STATED EXERCISE – Rewrite the rows from the line containing "The height and" through the line containing "[x=140, y=881]", inclusive, keeping their requests but multiplying every coordinate in the answers by 2.35 and rounding to whole numbers, with halves rounded up. Give only those lines and leave the pictures out.

INPUT FOR THIS TASK –
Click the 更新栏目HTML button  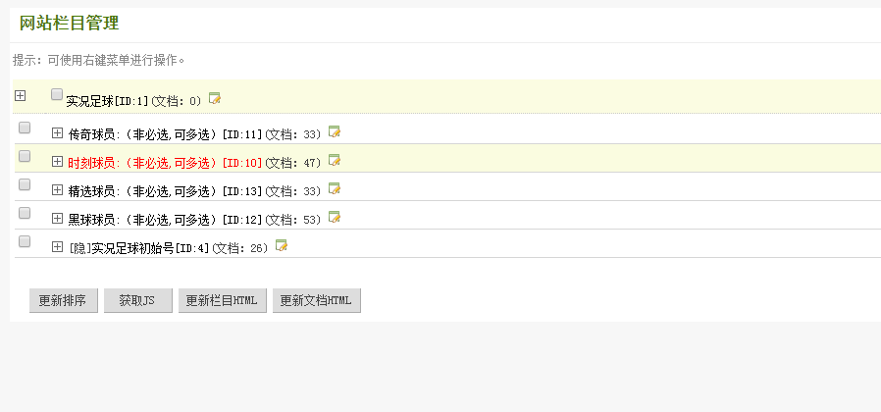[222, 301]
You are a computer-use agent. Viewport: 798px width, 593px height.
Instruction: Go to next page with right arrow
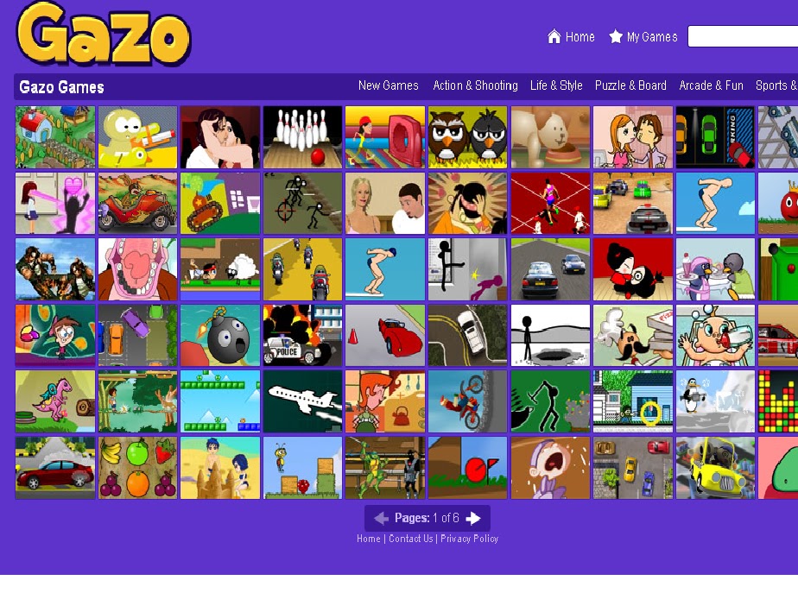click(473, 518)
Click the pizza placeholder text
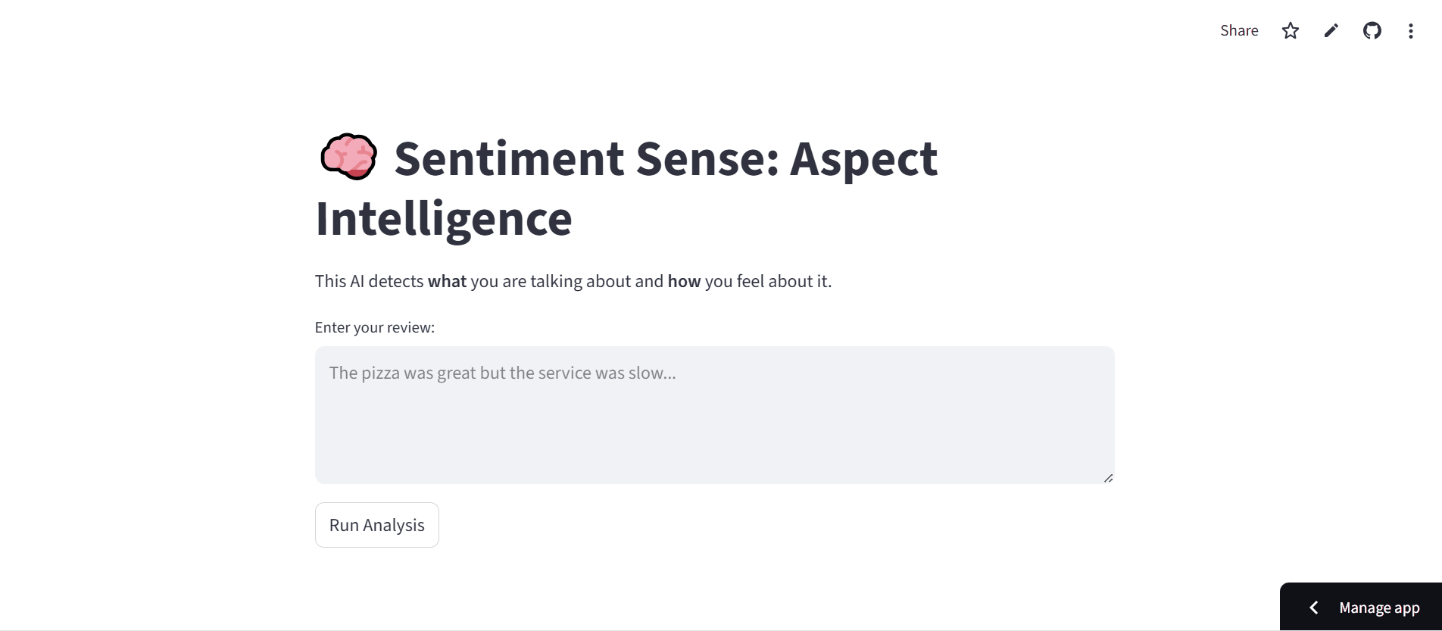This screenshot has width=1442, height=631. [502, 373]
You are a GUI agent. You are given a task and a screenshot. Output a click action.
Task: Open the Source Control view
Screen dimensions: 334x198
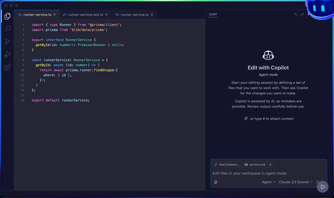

* * *

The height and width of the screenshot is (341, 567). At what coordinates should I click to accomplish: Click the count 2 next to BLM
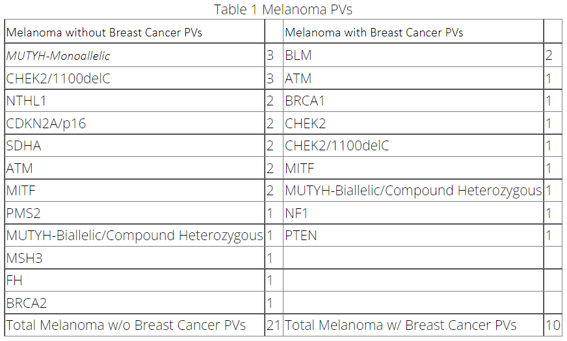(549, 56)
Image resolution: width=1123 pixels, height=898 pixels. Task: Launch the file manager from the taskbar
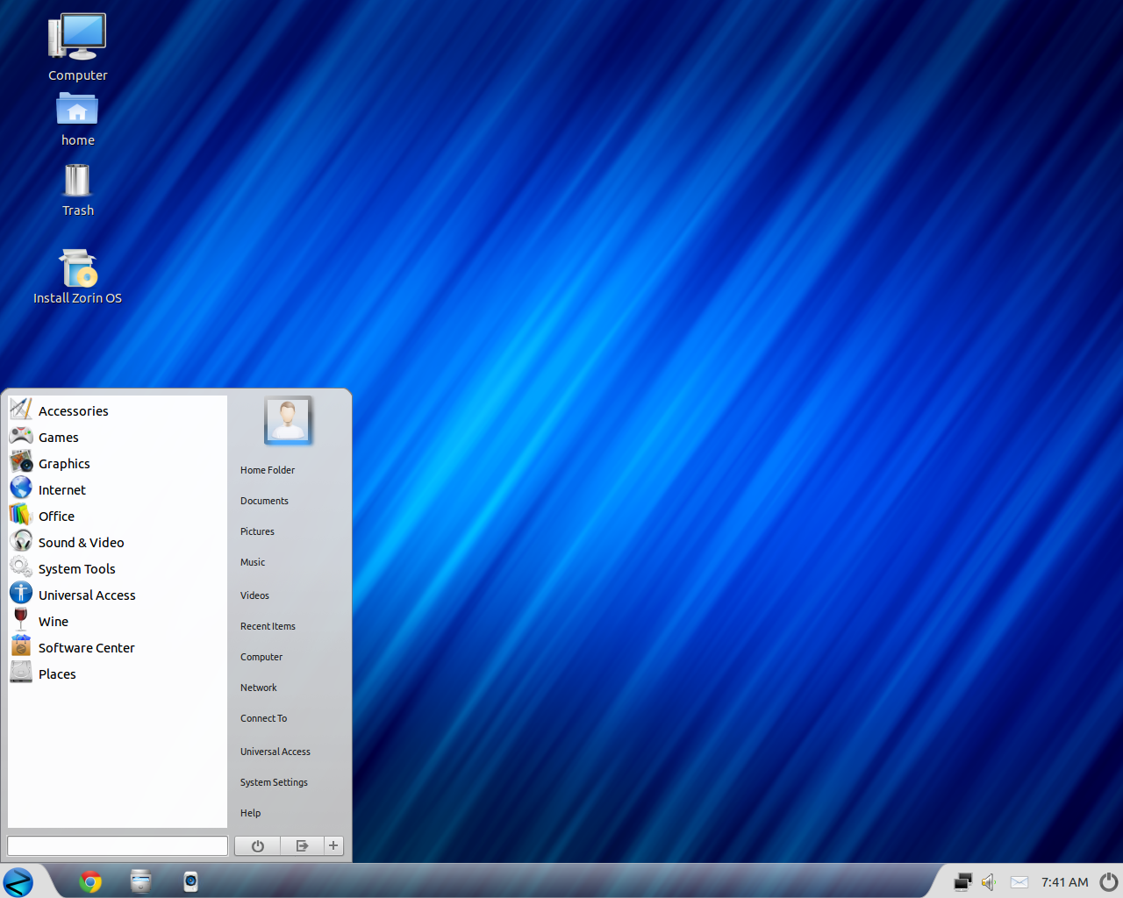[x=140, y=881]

COMPLETE RESPONSE –
The height and width of the screenshot is (341, 567). At what coordinates should I click to accomplish: Click the count 2 next to BLM
(1290, 132)
Image resolution: width=1123 pixels, height=898 pixels. Task: Launch the file manager from the taskbar
[x=329, y=2070]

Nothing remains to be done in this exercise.